[Pixel coordinate grounding data]
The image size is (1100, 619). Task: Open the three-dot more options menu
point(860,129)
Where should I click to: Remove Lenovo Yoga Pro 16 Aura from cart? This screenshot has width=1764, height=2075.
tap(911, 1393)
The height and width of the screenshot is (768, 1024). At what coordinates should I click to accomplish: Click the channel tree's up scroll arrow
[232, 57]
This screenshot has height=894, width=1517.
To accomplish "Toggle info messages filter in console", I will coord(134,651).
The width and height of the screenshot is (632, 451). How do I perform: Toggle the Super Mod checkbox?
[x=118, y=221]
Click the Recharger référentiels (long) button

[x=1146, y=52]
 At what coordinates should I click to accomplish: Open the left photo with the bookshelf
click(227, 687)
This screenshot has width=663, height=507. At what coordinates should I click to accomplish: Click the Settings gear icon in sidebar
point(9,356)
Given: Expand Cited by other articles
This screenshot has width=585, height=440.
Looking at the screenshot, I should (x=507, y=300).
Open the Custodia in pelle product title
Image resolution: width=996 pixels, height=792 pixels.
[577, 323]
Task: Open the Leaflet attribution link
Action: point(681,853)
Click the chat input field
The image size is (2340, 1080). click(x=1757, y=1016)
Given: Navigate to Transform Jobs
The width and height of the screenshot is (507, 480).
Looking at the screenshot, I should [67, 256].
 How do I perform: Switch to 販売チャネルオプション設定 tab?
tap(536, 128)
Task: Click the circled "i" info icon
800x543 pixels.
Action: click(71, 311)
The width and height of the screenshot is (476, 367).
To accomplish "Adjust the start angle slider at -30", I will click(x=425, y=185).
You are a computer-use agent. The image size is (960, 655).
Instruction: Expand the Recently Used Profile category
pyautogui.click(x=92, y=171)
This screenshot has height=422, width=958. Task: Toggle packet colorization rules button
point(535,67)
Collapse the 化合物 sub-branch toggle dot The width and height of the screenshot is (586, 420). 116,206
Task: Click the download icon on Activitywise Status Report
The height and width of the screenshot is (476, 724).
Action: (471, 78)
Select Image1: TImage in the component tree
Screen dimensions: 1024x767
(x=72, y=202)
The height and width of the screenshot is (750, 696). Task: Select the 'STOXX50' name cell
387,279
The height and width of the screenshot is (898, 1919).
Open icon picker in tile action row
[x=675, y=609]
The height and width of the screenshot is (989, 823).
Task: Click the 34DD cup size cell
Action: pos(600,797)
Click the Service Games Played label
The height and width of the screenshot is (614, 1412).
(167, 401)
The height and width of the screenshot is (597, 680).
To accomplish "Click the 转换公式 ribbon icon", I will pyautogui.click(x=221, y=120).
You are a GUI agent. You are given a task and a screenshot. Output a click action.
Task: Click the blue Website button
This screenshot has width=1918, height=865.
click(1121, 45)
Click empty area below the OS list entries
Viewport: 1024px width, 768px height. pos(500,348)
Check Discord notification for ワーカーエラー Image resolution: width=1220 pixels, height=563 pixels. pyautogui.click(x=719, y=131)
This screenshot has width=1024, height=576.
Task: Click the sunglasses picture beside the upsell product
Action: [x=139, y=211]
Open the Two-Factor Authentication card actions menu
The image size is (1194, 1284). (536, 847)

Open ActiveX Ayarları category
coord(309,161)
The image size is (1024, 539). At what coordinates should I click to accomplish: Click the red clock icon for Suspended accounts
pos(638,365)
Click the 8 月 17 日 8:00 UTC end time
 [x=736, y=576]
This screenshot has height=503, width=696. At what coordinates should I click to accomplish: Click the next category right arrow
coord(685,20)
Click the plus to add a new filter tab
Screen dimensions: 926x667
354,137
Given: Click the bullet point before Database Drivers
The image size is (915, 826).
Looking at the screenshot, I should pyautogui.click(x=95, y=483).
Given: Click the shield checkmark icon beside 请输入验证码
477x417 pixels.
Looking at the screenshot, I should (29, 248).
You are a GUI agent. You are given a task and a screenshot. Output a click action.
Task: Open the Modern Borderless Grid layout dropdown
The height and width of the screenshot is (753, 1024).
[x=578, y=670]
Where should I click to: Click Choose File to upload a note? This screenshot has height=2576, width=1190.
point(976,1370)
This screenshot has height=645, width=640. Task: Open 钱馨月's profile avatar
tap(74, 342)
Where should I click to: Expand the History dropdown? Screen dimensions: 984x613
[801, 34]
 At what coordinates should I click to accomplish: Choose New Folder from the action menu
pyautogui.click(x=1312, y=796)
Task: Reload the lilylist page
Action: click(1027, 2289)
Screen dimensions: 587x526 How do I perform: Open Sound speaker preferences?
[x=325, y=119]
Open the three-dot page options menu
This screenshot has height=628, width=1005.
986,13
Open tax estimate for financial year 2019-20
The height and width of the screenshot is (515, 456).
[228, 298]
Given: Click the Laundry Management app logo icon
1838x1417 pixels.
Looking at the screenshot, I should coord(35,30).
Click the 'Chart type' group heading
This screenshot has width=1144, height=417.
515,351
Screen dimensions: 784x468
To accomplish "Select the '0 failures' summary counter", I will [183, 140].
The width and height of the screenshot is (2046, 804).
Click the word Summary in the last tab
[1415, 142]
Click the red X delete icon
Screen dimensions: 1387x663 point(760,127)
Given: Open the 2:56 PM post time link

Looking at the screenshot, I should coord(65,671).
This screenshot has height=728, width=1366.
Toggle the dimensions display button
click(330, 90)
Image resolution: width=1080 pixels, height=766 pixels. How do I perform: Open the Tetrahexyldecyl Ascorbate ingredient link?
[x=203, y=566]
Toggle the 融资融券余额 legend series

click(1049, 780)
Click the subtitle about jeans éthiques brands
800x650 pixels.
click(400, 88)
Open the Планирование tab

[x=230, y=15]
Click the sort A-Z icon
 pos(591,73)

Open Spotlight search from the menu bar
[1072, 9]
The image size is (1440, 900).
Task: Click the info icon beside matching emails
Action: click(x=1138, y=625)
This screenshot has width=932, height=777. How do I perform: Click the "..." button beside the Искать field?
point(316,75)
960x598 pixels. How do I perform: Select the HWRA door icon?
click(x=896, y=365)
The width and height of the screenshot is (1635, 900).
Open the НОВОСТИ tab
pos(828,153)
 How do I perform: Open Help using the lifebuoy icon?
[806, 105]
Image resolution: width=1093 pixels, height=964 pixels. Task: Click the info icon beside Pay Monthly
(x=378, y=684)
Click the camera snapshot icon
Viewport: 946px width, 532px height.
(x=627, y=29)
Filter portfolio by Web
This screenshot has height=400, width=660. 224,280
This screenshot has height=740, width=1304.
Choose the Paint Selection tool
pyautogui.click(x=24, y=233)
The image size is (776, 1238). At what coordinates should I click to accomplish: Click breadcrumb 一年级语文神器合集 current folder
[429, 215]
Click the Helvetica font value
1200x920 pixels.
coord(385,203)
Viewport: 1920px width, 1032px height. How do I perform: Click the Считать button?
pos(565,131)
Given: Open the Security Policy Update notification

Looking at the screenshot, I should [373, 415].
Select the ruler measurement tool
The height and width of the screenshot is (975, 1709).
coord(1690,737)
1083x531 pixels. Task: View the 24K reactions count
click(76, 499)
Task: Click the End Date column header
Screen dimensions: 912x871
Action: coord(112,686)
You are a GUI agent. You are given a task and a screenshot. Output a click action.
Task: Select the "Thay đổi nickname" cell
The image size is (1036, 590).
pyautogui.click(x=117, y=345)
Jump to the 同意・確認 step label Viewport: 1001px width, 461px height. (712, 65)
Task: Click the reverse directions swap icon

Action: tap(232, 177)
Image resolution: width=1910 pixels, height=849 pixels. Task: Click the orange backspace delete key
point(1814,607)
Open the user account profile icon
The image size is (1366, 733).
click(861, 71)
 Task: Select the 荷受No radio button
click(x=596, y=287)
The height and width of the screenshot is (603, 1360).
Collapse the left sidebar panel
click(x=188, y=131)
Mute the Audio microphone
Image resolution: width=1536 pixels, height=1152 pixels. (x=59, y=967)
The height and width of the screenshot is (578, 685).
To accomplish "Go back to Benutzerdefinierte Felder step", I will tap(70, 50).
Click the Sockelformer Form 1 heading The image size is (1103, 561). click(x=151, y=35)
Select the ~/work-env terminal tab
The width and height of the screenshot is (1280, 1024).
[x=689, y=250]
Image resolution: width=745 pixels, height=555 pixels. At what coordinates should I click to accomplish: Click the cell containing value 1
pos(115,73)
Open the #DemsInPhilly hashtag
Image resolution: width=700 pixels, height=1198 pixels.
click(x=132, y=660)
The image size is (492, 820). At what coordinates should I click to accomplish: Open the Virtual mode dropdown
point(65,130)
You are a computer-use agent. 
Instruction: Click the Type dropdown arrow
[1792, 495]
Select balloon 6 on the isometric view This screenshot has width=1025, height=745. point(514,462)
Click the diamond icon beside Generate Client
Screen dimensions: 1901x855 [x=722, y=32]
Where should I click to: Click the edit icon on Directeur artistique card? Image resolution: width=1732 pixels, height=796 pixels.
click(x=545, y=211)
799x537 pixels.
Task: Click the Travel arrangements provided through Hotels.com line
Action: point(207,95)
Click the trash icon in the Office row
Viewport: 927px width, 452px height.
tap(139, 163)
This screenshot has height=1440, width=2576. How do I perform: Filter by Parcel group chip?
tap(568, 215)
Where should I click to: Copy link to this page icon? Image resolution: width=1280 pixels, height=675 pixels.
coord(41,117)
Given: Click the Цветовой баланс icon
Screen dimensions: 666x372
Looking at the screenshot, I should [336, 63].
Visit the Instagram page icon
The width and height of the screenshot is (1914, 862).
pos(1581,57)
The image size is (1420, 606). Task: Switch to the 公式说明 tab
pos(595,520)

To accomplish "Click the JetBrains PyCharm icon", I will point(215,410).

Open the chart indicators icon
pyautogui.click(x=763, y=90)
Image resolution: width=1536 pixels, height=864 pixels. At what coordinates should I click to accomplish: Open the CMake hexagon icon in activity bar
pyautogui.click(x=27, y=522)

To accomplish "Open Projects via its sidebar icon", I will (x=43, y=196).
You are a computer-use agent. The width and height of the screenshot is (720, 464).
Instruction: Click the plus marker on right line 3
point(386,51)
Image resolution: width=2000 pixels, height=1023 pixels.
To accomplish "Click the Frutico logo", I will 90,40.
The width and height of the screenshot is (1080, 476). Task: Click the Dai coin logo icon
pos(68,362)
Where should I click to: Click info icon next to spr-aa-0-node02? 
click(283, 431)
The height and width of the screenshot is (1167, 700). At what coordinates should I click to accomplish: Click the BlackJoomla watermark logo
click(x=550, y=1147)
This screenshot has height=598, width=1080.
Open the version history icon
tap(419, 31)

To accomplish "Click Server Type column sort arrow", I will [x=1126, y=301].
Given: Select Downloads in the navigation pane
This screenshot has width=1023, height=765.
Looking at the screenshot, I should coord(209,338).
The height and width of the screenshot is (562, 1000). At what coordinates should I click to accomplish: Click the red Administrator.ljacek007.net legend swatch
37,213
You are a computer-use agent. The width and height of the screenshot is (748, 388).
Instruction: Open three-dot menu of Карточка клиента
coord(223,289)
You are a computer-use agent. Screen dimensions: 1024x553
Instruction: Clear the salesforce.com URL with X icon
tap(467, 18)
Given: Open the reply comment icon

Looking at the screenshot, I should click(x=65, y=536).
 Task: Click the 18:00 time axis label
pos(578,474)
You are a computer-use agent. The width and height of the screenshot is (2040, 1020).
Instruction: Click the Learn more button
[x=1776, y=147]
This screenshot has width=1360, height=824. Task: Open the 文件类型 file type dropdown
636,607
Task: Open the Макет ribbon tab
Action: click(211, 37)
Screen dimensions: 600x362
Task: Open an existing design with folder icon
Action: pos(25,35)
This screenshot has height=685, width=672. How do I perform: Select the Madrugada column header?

_WORK INSTRUCTIONS_.
What the answer needs is every line from the data above with "step" in it.

_RESULT FOR THIS TASK_.
Jump to the 同意・確認 step label Viewport: 1001px width, 461px height. (712, 65)
To accomplish "Go back to Benutzerdefinierte Felder step", I will tap(70, 50).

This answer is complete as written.